Warriors do it with defense to take home the title
Logan Suber fell hard to the floor and popped right back up, flexing his arms and letting out a celebratory scream. For someone who had just been bowled over by a hard-charging guard, the Mt. Zion Prep junior looked unreasonably ecstatic.
His Warriors had played 37 games before Monday night’s Maryland Private School State Basketball Tournament championship game at Takoma Academy, and not many of them had been defensive slugfests. But it hadn’t taken long for the Warriors to realize that, to beat Shabach Christian and win the title, they were going to have to play physical, defensive basketball.
Suber’s timely charge with 30 seconds left and his team up three points capped a stellar defensive performance during a 41-36 win in which Mt. Zion held Shabach to five points in the fourth quarter.
“I had taken another charge earlier in the night, and that one really hurt,” Suber said. “That second came in the chest, and I had way more adrenaline going. It felt good.”
Mt. Zion, based in Lanham, became the first champion of this inaugural event, which was set up to give Maryland private schools a chance to compete in the postseason beyond conference play.
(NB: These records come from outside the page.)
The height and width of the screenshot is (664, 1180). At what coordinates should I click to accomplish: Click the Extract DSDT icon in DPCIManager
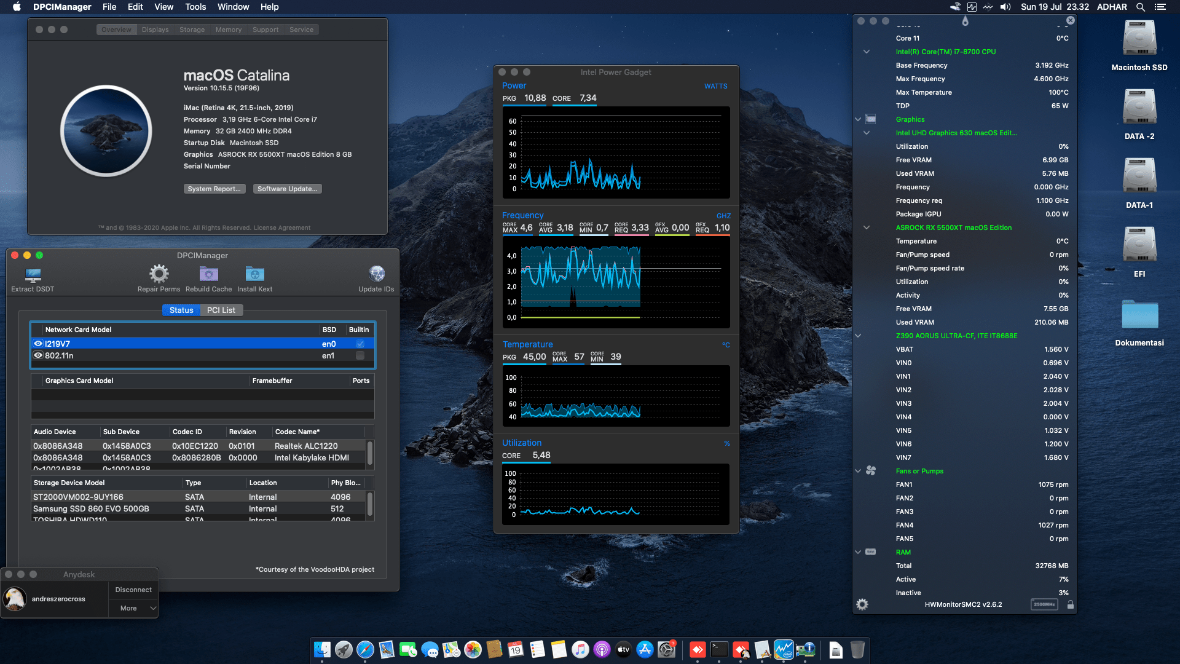click(x=32, y=275)
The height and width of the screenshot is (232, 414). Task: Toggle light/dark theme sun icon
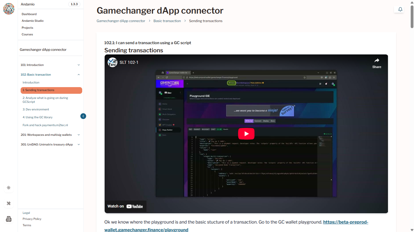tap(9, 188)
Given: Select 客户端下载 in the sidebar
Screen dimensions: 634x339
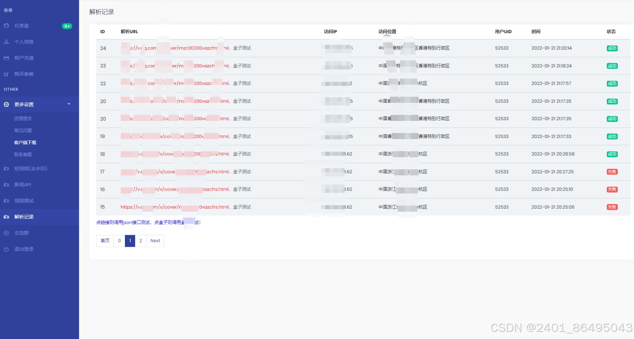Looking at the screenshot, I should [25, 143].
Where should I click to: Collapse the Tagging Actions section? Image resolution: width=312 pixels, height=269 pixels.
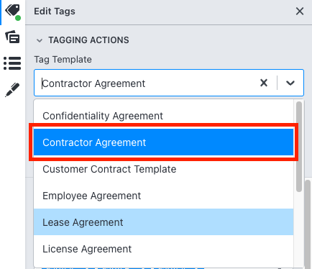coord(40,40)
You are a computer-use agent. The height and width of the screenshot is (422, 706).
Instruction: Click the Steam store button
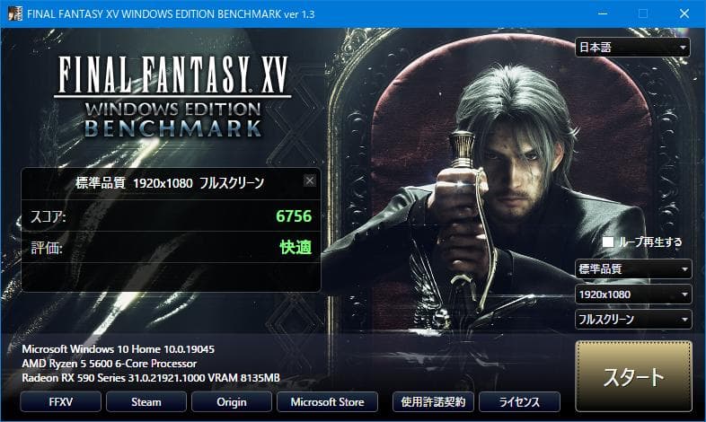pyautogui.click(x=146, y=401)
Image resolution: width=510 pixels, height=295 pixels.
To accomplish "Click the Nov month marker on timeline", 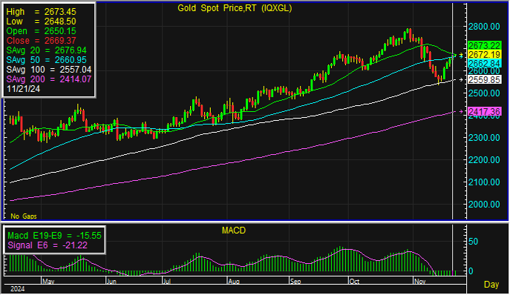I will click(x=420, y=281).
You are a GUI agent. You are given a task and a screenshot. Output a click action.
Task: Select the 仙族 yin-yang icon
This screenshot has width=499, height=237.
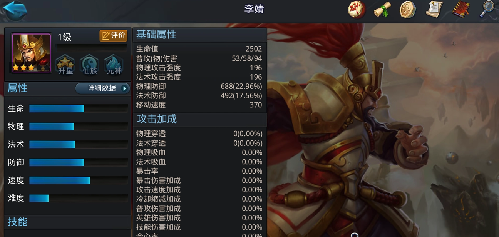point(90,65)
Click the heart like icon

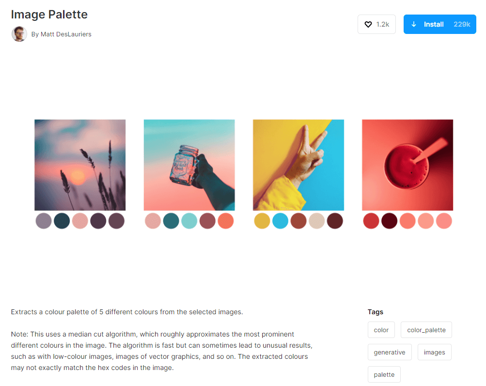click(x=368, y=24)
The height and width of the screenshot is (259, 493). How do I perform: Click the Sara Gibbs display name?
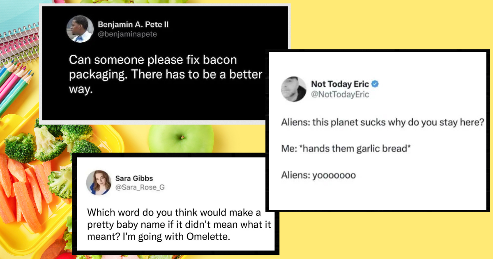coord(133,179)
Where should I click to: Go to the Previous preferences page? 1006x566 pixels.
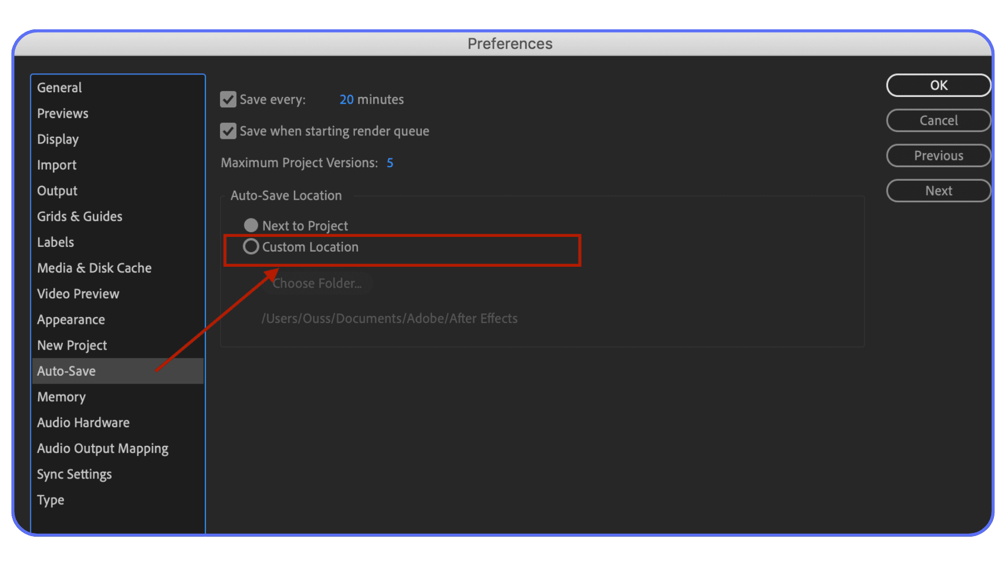[938, 155]
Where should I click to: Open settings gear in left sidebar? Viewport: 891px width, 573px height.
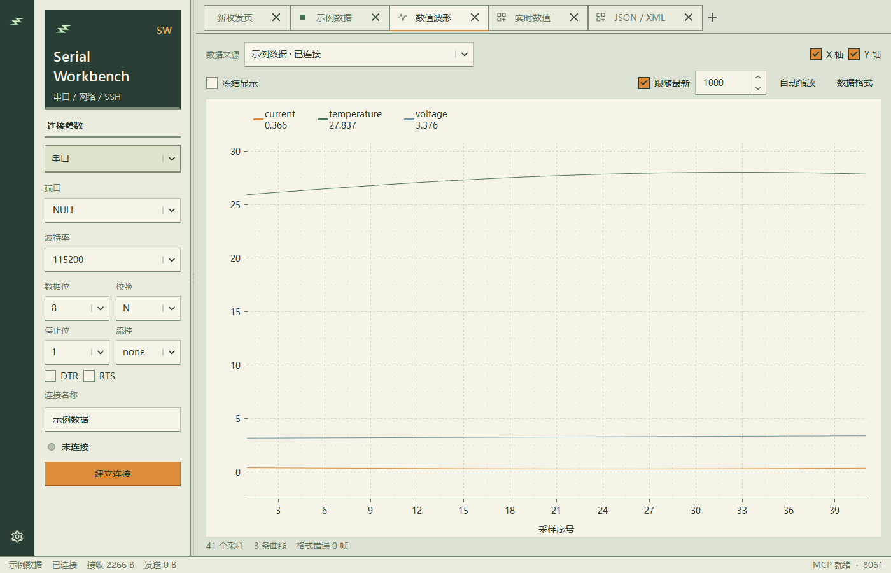point(17,537)
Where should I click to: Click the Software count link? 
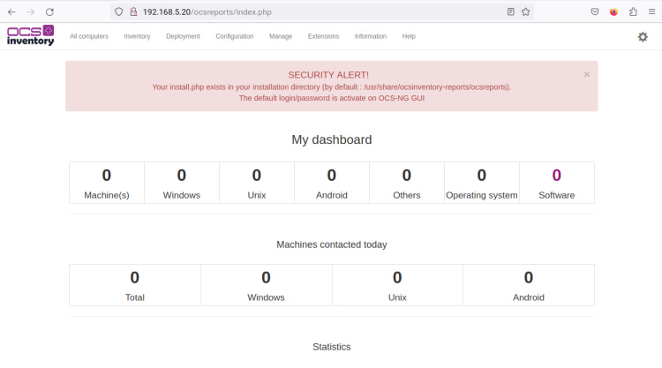coord(556,176)
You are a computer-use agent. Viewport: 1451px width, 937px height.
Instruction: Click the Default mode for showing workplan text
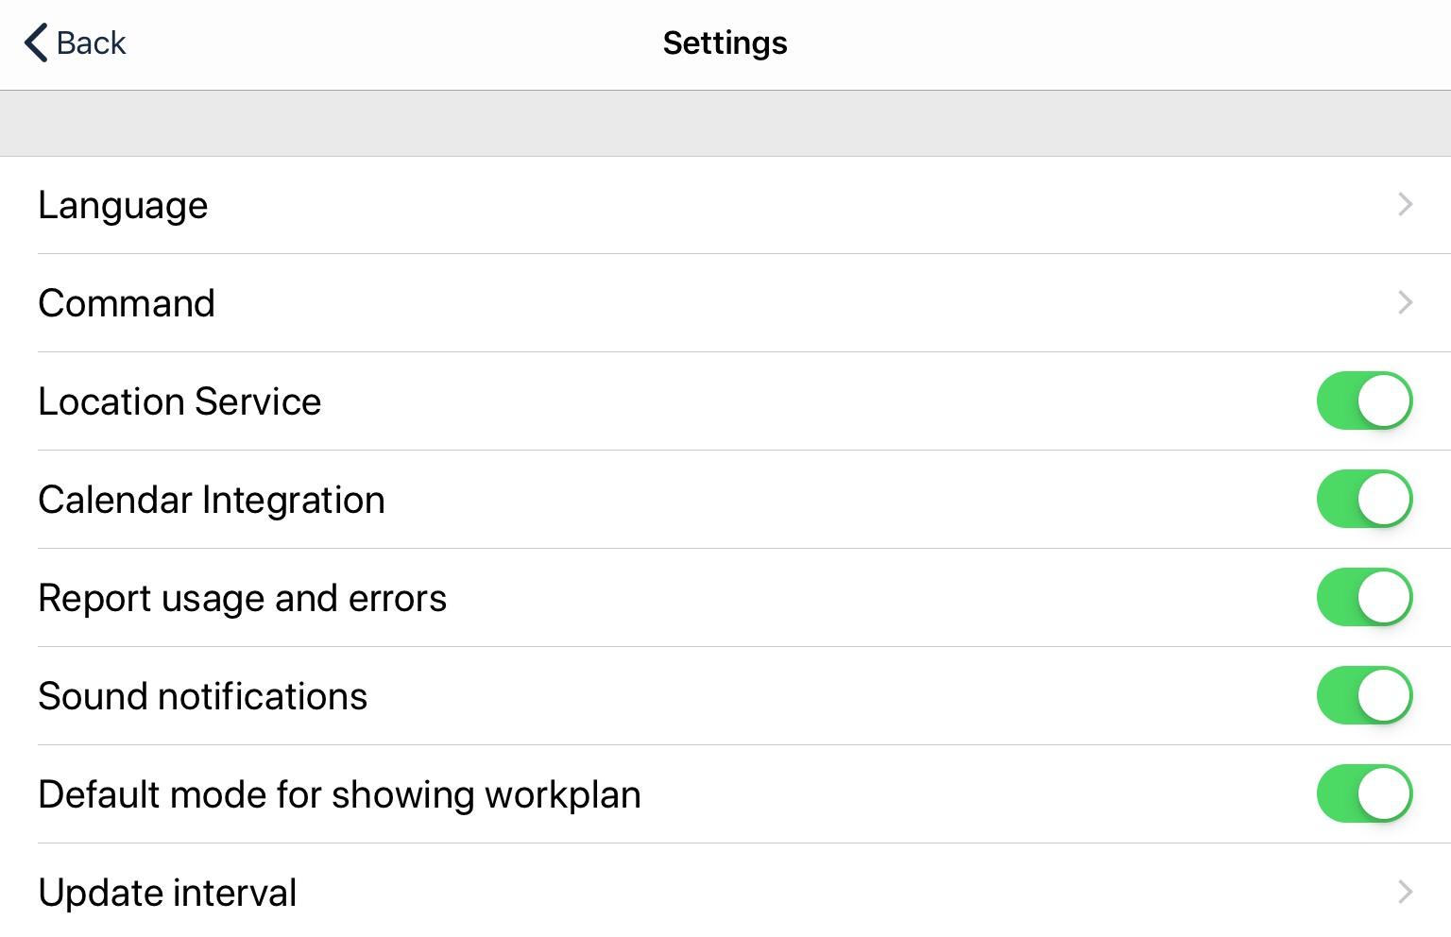coord(339,794)

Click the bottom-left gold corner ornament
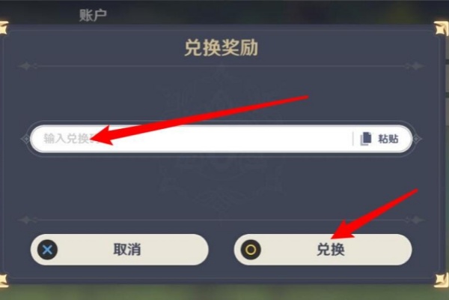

Mt. Zion (27-11) entered the 12-team tournament as the No. 9 seed but upset Good Counsel of the Washington Catholic Athletic Conference in the first round. In a quarterfinal, the Warriors toppled Interstate Athletic Conference champion Bullis, the No. 1 seed. In a semifinal, they beat Bishop Mcnamara, another WCAC power.
They had gotten hot at the right time, and their final test was a Shabach team that had defeated them twice. The first loss came early in the season, and the second was in late January.
“We faced them at the beginning and the middle of the season,” Suber said. “We got them again tonight, and we got over them.”
Mt. Zion trailed by six at halftime, but that wasn’t a problem — it trailed at halftime in each of the previous three games. It tied the score at 31 with just under six minutes remaining, and a physical game turned up another notch from there.
Suber hit a floater to give his team a 33-31 lead with three minutes remaining. It turned out to be the final field goal of the game; the teams traded free throws down the stretch. Suber’s charge led to a four-point lead that, in a game defined by defense, was enough to last.
“We knew we had to bring our ‘A’ game for those guys, whatever that looked like,” Mt. Zion Coach Quinton Dulic said. “It wasn’t pretty, but it got the job done.”